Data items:
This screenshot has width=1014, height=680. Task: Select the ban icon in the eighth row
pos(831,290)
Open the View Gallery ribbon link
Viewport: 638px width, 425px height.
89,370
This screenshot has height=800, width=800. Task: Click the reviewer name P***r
...
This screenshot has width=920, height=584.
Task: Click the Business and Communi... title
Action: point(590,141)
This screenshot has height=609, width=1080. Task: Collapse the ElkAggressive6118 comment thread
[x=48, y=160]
* * *
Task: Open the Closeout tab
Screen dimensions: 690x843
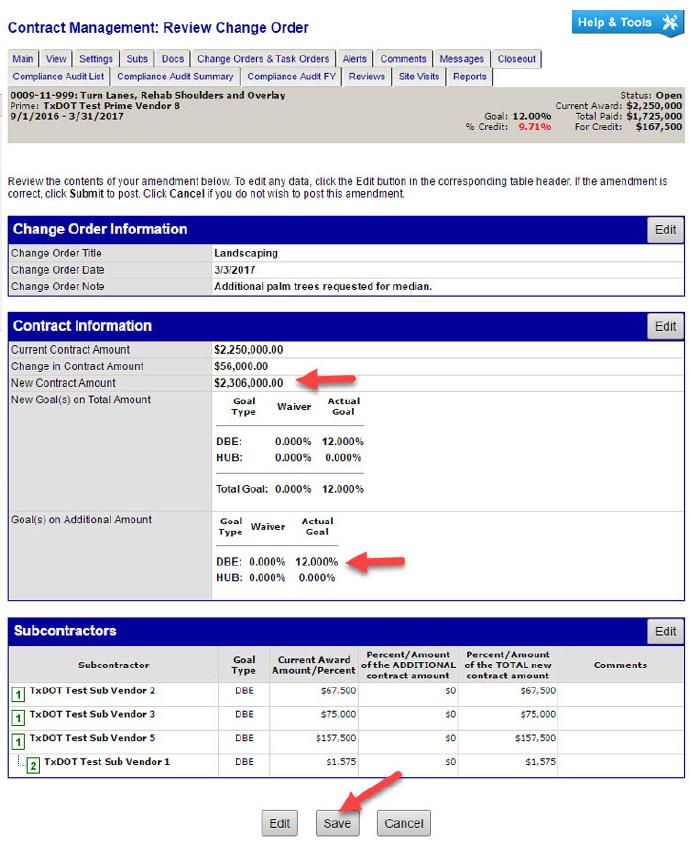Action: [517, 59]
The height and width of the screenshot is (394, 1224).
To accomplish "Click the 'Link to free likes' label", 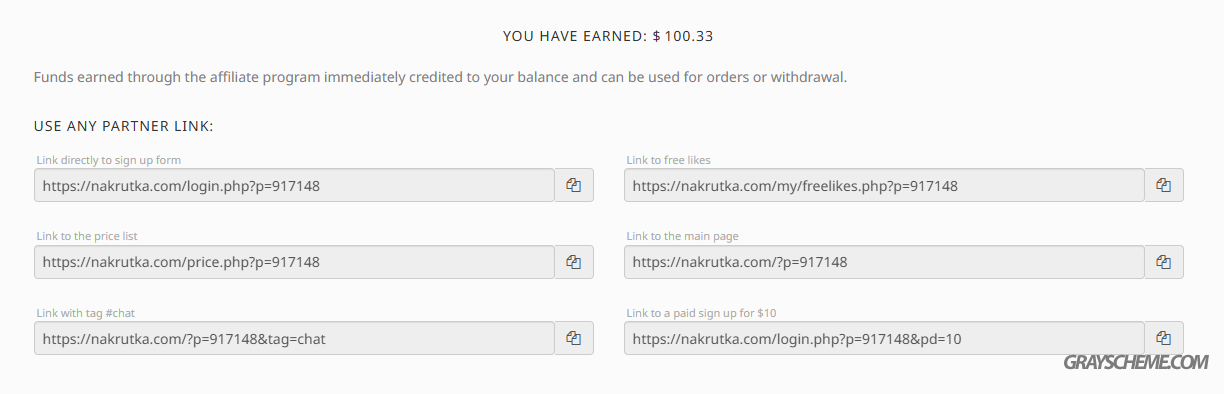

• Your objective
Return exactly the stretch above whose first line contains "The height and" and whose last line contains "the 'Link to", and nothing outside it. The pictures should not appear.

• Finished exercise
The height and width of the screenshot is (394, 1224).
To accomplish "Click the 'Link to free likes' label", 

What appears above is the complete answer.